Aside: I suspect it's setTimeout that is causing web page and extension authors to leak this memory. Take the "a clock created with timing events" example from the setTimeout reference of that venerable resource, W3schools. It allocates this useless closure:

function startTime() {
  ... allocate a tiny bit of "stuff" ...
  setTimeout(function() { startTime() }, 500);
}

Does V8 do anything special here to avoid that creating a chain of closures, all leaking "stuff"? (Can it?)

Dominic

Mike Lawther

unread,
Mar 27, 2015, 1:51:04 AM3/27/15
to Dominic Cooney, blink-dev
My late Thursday night crazy counter-idea :) Pages that leak should crash faster not slower. We're not doing anyone any favours keeping them on life-support. The only amelioration should be to give the user a chance to save any data - but I suspect they would be better served by having the page designed to be resilient to unexpected death in the first place (eg persist the user's novel-in-progress to server or local storage). 

Elliott Sprehn

unread,
Mar 27, 2015, 1:55:07 AM3/27/15
to Dominic Cooney, blink-dev


On Thursday, March 26, 2015, Dominic Cooney <domi...@chromium.org> wrote:
From time to time I return to my computer to find that a tab has crashed, and my strong suspicion is that the process has ran out of memory and decided to crash. I suspect that author code in the page or an extension is leaking, and it's happening in a timer (setTimeout, etc.) (I *don't* know how prevalent this crash is, though. Maybe it's just me.)

So here's the crazy idea:

We could ameliorate these crashes by throttling a page's timers as its memory consumption increases.

That's an interesting idea, but I'd rather see some numbers on why gmail wants 600MB before we throttle them. It does seem like largely JS heap.. I wonder where it all goes, could it be our fault?
 

Aside: I suspect it's setTimeout that is causing web page and extension authors to leak this memory. Take the "a clock created with timing events" example from the setTimeout reference of that venerable resource, W3schools. It allocates this useless closure:

function startTime() {
  ... allocate a tiny bit of "stuff" ...
  setTimeout(function() { startTime() }, 500);
}

Does V8 do anything special here to avoid that creating a chain of closures, all leaking "stuff"? (Can it?)


That shouldn't leak. I'm pretty sure V8 does capture detection so the variables aren't persisted in the context of the function. That's a pretty common pattern, it'd be weird if JS engines couldn't handle it.

- E

Kentaro Hara

unread,
Mar 27, 2015, 2:00:07 AM3/27/15
to Mike Lawther, Dominic Cooney, blink-dev
OOM has been a big issue in the memory team, but the hard part is that we cannot reproduce the reported OOM in most cases. If we can get a list of URLs that cause OOM reliably, that is very helpful (especially when we ship Oilpan).

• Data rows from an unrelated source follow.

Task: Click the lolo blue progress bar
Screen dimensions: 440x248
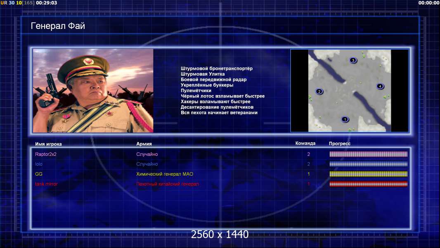Action: 368,164
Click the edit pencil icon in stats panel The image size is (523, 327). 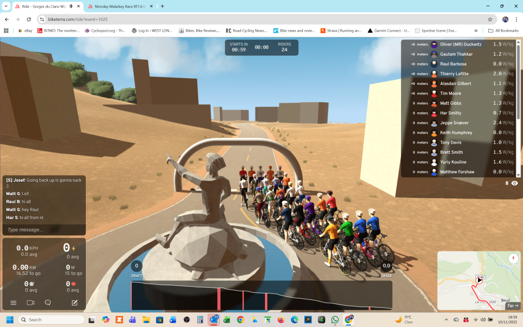click(x=75, y=303)
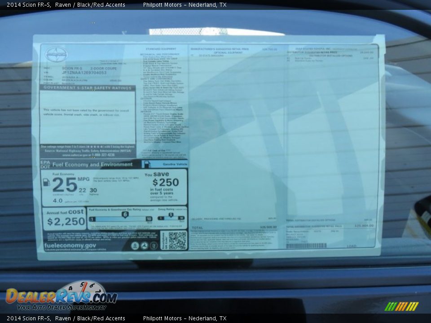The image size is (431, 323).
Task: Click the fueleconomy.gov text on the label
Action: coord(70,246)
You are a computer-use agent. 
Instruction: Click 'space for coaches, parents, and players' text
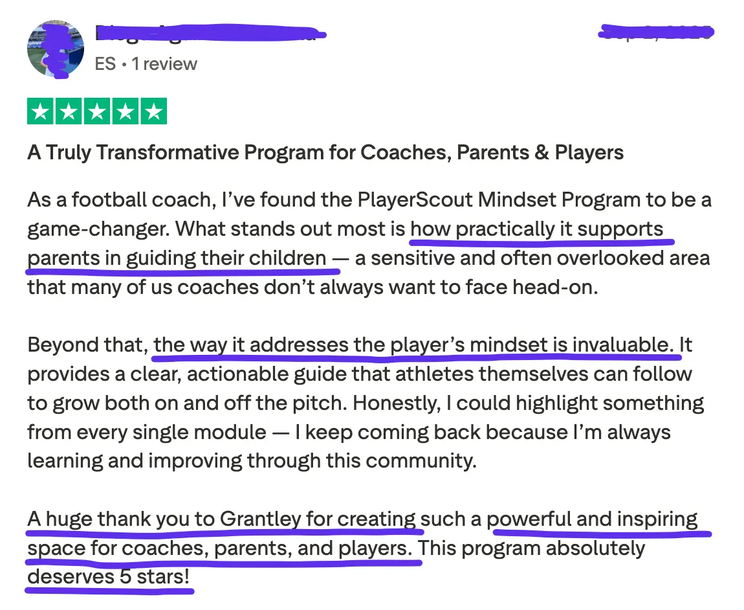(x=219, y=548)
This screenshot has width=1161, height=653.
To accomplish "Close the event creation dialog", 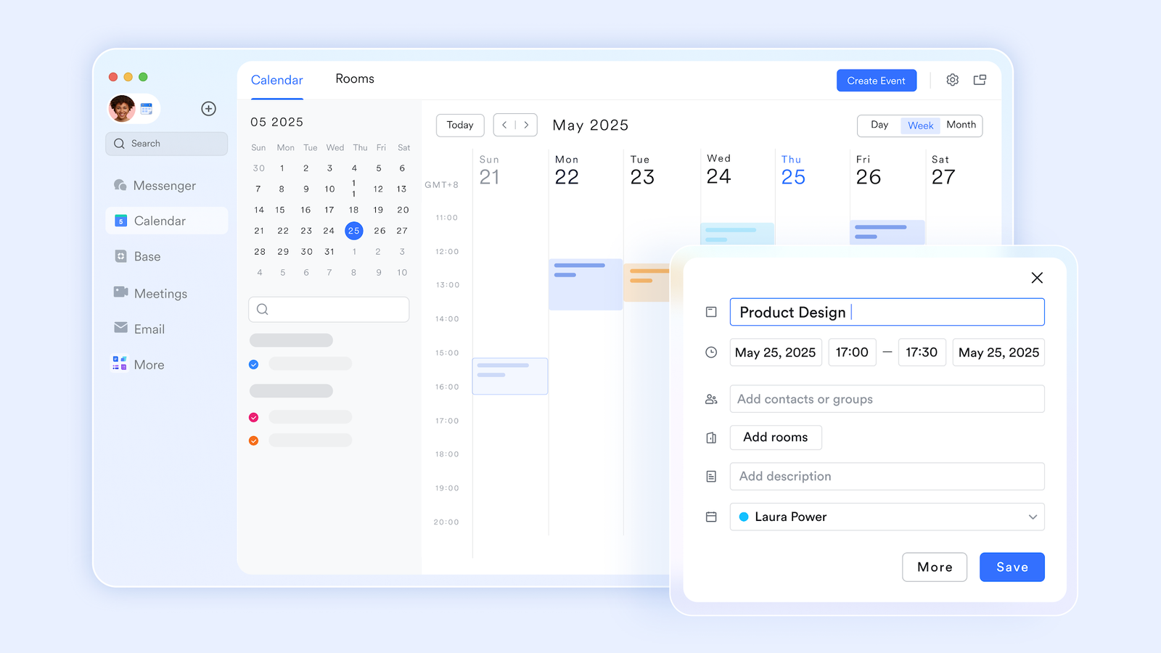I will 1037,278.
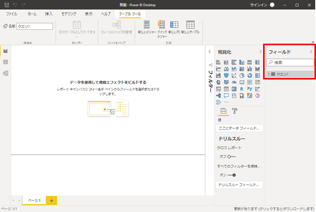Collapse the フィールド pane with its chevron
The width and height of the screenshot is (316, 212).
coord(311,51)

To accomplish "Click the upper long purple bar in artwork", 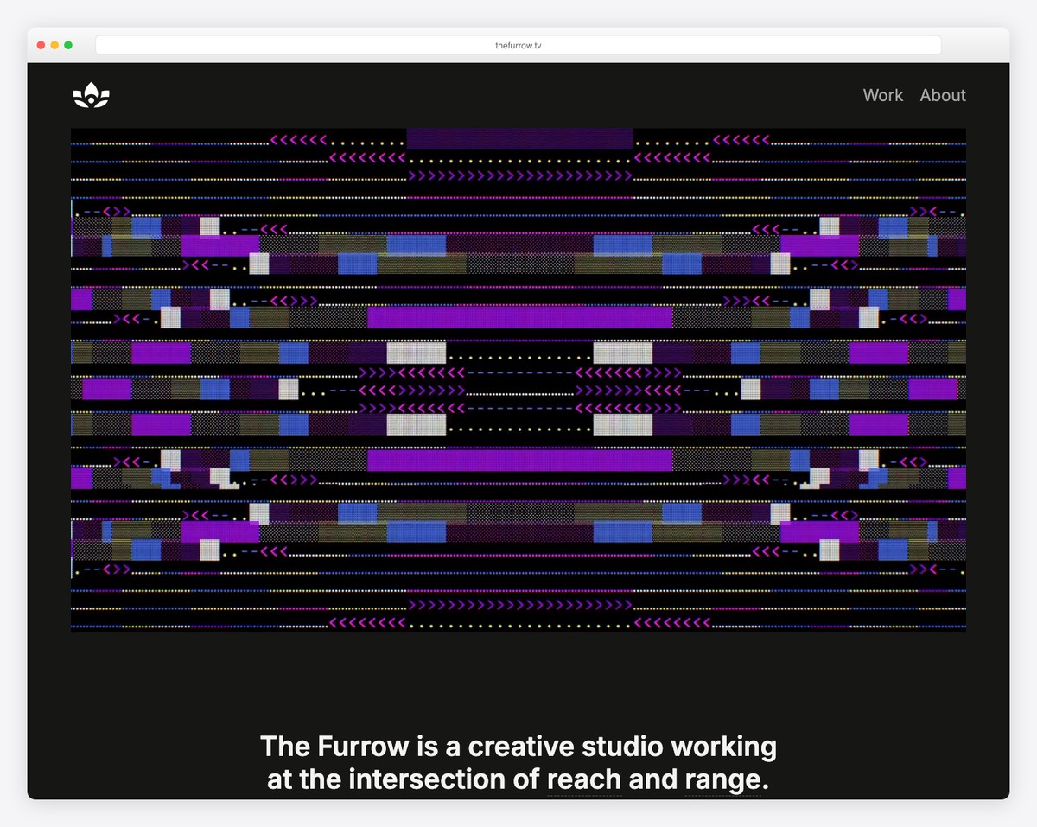I will tap(519, 317).
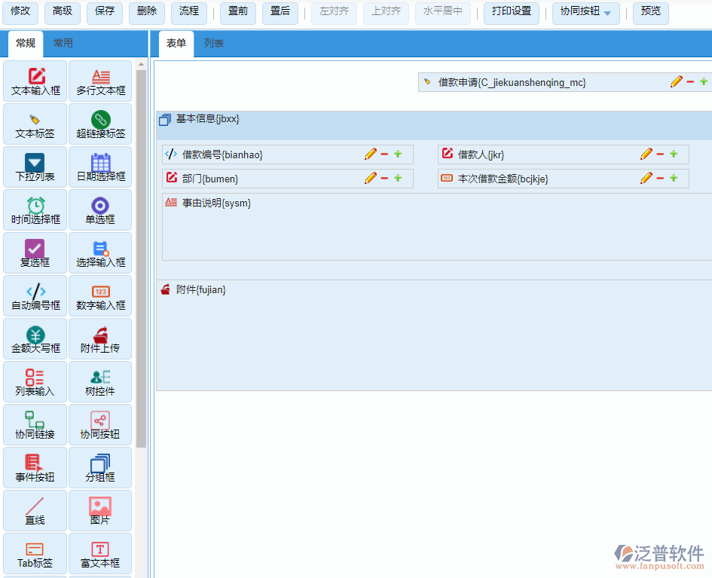Switch to the 列表 tab
Viewport: 712px width, 578px height.
(x=214, y=44)
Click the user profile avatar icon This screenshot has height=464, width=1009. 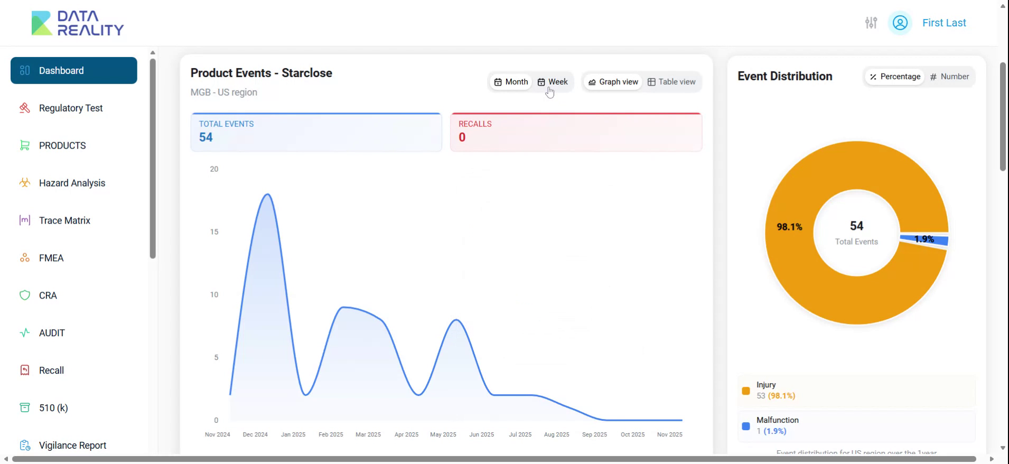click(x=900, y=23)
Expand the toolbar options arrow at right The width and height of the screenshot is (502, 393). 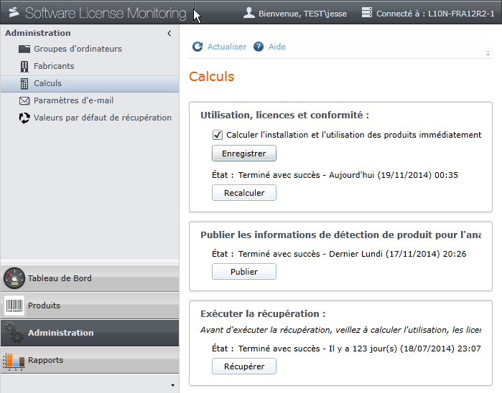point(488,53)
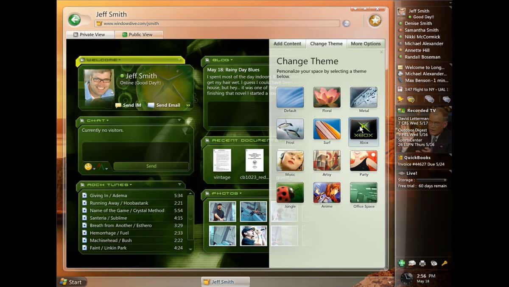509x287 pixels.
Task: Click the green plus icon in sidebar
Action: pos(401,263)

Rather than suppressing OOM somehow, I'm interested in getting the list of URLs and fixing the OOM.


--
Kentaro Hara, Tokyo, Japan

Dominic Cooney

unread,
Mar 27, 2015, 3:01:26 AM3/27/15
to Elliott Sprehn, blink-dev
My understanding of JavaScript is extremely limited, but I thought that kind of closure analysis was complicated by potential aliasing of eval and Function. But playing around with this in DevTools indeed it looks like this works fine.

Dominic Cooney

unread,
Mar 27, 2015, 3:08:47 AM3/27/15
to Mike Lawther, blink-dev
On Fri, Mar 27, 2015 at 2:50 PM, Mike Lawther <mikel...@chromium.org> wrote:
My late Thursday night crazy counter-idea :) Pages that leak should crash faster not slower.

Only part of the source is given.